Su ventanal era la envidia del pueblo. Está bien que era el único edificio y eso le daba un hándicap singular pero eso, no desacreditaba el cuidado que tenía. Jamás una telaraña, siempre pintado de color manteca y las cortinas, hacían juego con los rasgos de los pueblerinos que habitaban el lugar.
Todos se acercaban a él, la mayoría, interesada en su ventanal, la minoría, le gritaba desde la calle de tierra para ver si les abría como para al menos, dejarlos ver un rato, por esa prodigiosa vista. Ya se había convertido en un mirador para los no tantos habitantes de aquel pueblo. Era otra cosa observar las nubes desde ahí: sorprendía lo cerca que se estaba de ellas cuando uno se paraba frente al ventanal, los más ingenuos sentían estar en la situación de un piloto de avión, varios pensaron en una escalera gigante para llegar a tocarlas y estaban los atontados quienes con los ojos seguían el movimiento de cuando el viento las sopla hacia otra dirección.
Eran doce los metros de altura, parece muy poco si tenemos en cuenta una Torre Eiffel en París, un Monumento a la Bandera en Rosario o cualquier edificio de alguna metrópolis. Es cierto. Pero en los habitantes, el ventanal, era lo más cumbre que habían presenciado en su vida. Solamente el viejo Ordoñez, famoso por los deliciosos frutos que daba su huerta, salió una estación del año bien lejos y contó que en la ciudad había un montón de ventanales para contemplar a las nubes. Nadie le creía, es que en el pueblo necesitaban ver para entender. Igual, saludaban a Dios todas las noches antes de irse a dormir, eso –exponían- era una cuestión de fe. En cambio, Ordoñez, el único ateo de la zona.
Muy servicial el afortunado paisano que tenía la vista más buscada por todos. No regateaba nada. Recibía a todos los que querían ver las nubes de cerca. Varios llevaban hojas A4 como para dibujarlas, muchos grababan en la mente la imagen como para llevarlas descriptivamente luego a su rancho y las paisanas -que tenían el matrimonio en peligro- pedían un turno como para reconciliarse con ese paisaje de fondo.
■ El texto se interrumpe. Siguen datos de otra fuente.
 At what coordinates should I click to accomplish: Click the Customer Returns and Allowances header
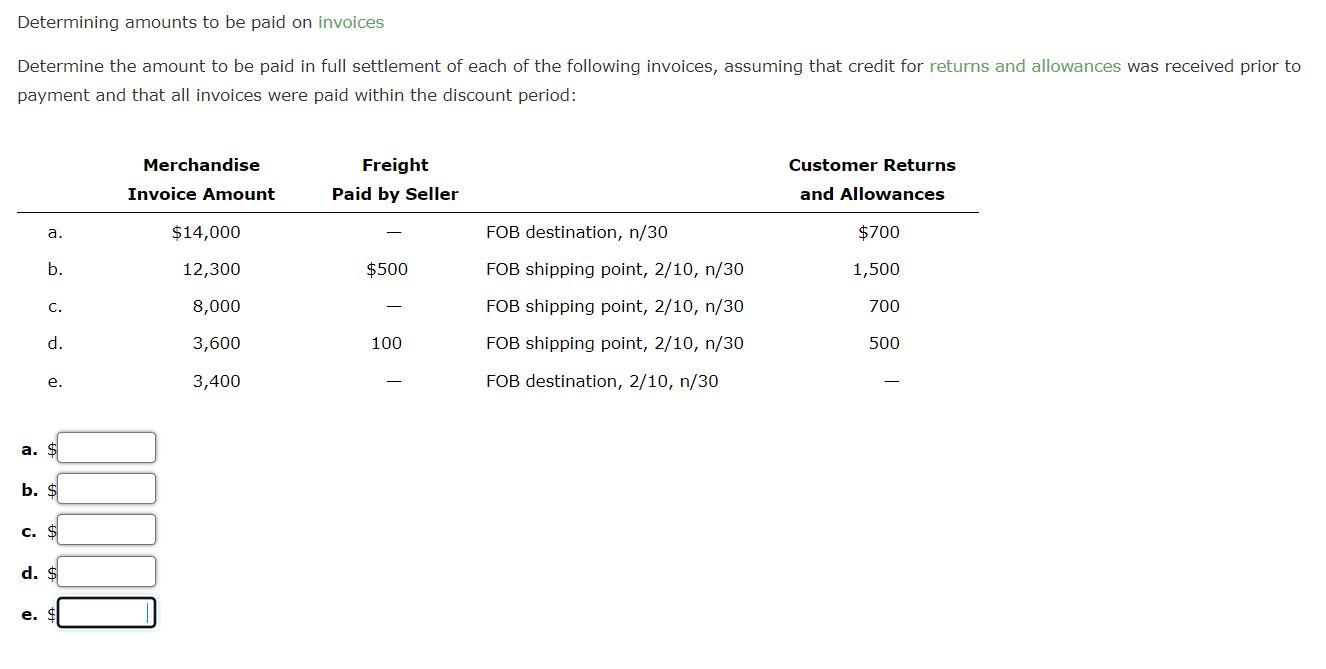[x=871, y=179]
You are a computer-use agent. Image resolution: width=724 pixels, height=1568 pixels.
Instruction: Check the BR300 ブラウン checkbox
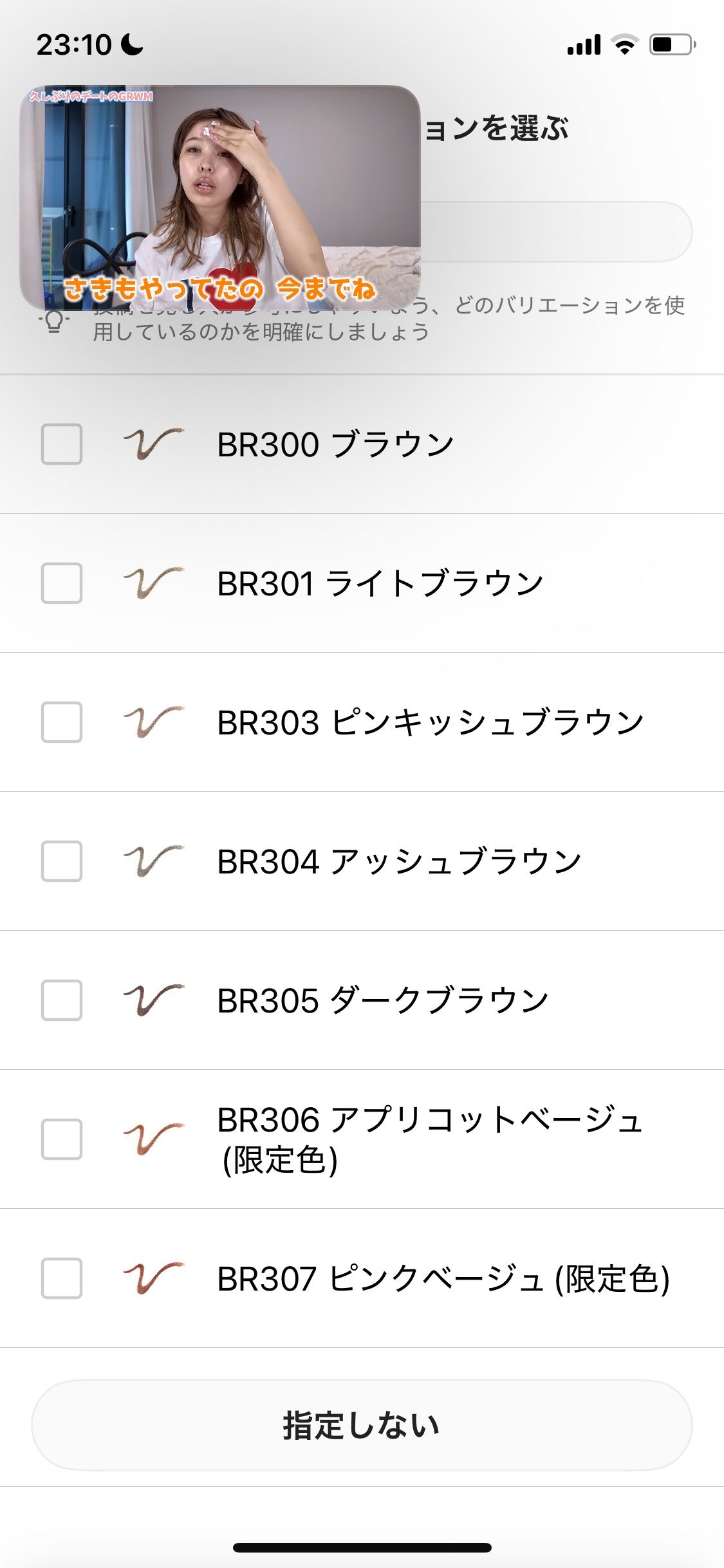click(62, 444)
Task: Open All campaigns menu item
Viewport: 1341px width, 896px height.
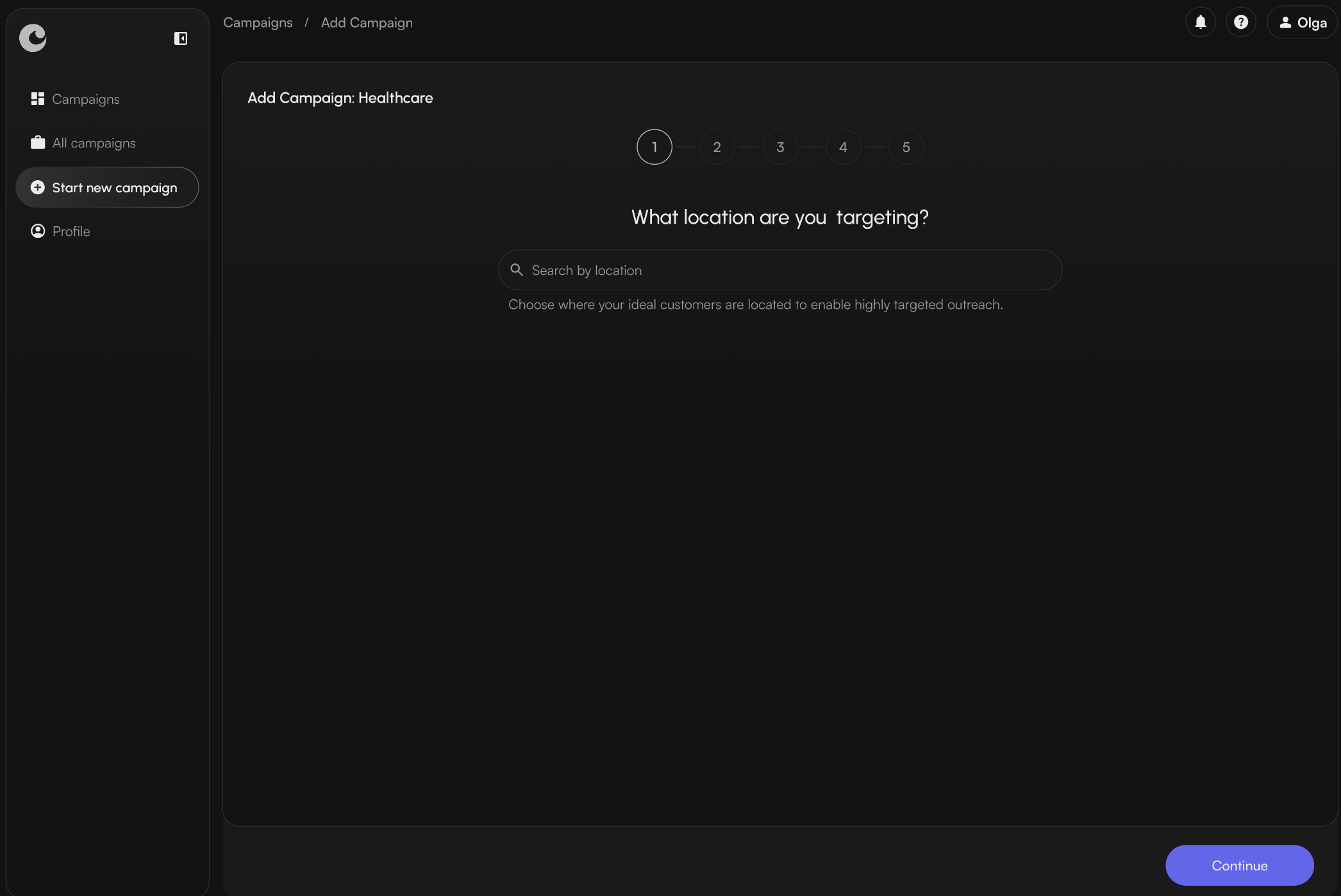Action: [94, 142]
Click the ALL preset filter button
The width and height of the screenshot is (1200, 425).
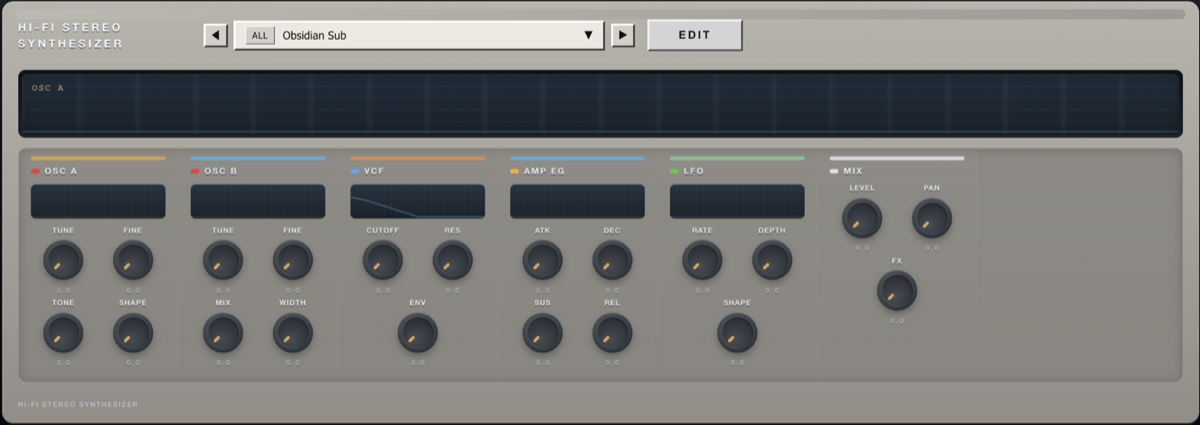[260, 36]
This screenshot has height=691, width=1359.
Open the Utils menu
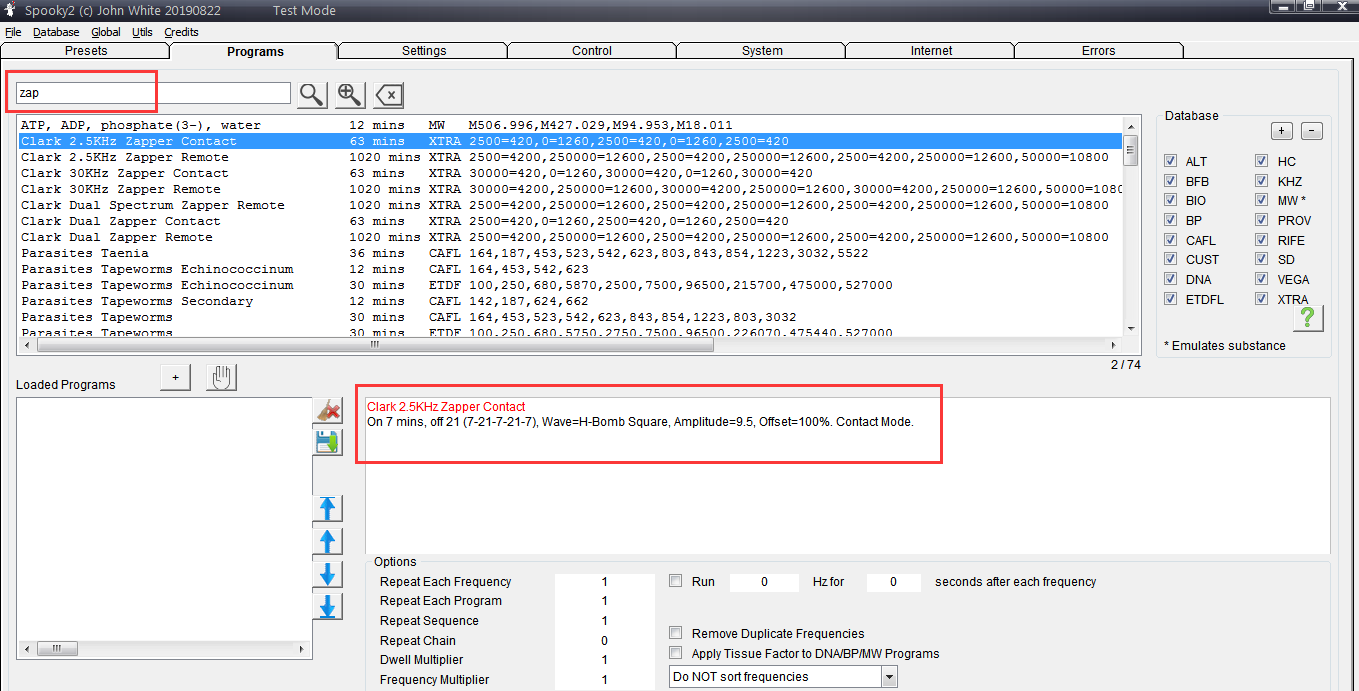(142, 32)
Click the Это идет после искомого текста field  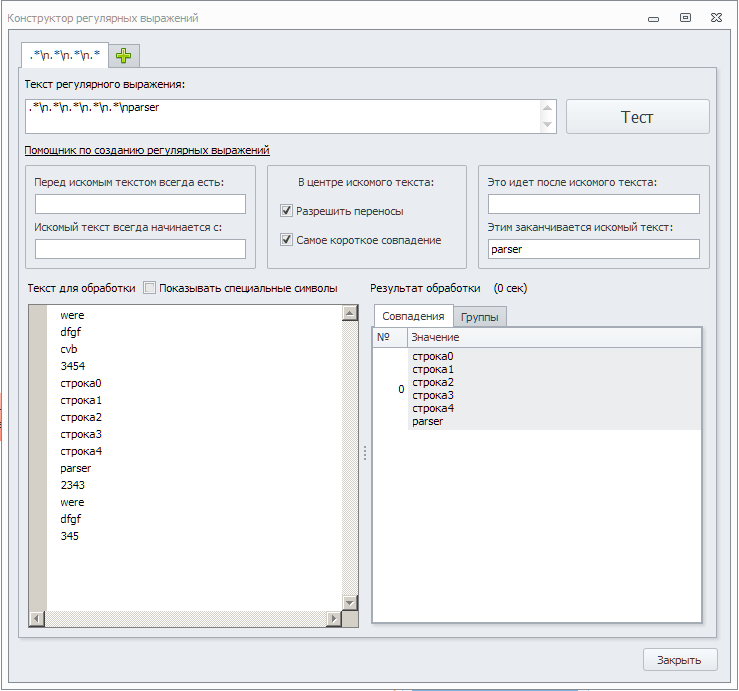point(593,204)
Él, no tuvo nunca en su armario el traje de la ostentación, en una época aprovechaba su rol e invitaba a paisanas para que juntos vieran el pueblo en miniatura y se acercaran a las nubes que variaban según sus estados de ánimos. Esa, fue la teoría insubordinada que había formulado aquel paisano. Según él, llovía de manera inconmensurable o apenas caían gotas según lo tan angustiada que estaban, soleado quedaba si ellas estaban radiantes, alegres y, por el contrario, cuando todo estaba despejado, ellas habían decidido esfumarse un rato de la vida. “Las nubes pueden desaparecer un rato del mapa, que envidia!”, decía el paisano quien resultaba incomprendido para un pueblo que envidiaba su ventanal y no quería comprender más que eso. Él, con el paso del tiempo, dejó de disfrutar de su vista. La monotonía lo alejaba de la sorpresa y de todo análisis que había evacuado con las nubes. No lo comunicaba pero se le notaba porque ya dejaba que ingresara cualquiera y pasaba su mayor tiempo en el agraciado comedor. Lejos de la codiciada panorámica. Una tarde despejada quiso desaparecer también él y se fue a lo de Ordoñez. Era el único que no había aparecido en todo éste tiempo y eso a él, lo intrigaba.
No volvió más a su hogar, sembró semillas en la huerta, se contagió del ateísmo, armó con barro seco la primera loma de burro de la zona y una tarde, enamoró a la sobrina de Ordoñez confesándole que había sufrido demasiado estando siempre en el mismo lugar. Eran grandes. Igual, salieron a viajar juntos desterrando el sedentarismo y el paisano, saldría a guiarse según las nubes, había aprendido mucho de sus estados de ánimos.
El ventanal no volvería a tener dueño. Todo el pueblo se acercaría al lugar pero nadie permanecería ahí porque el miedo de que algún día caiga el paisano, quien nunca más regresaría, era demasiado grande.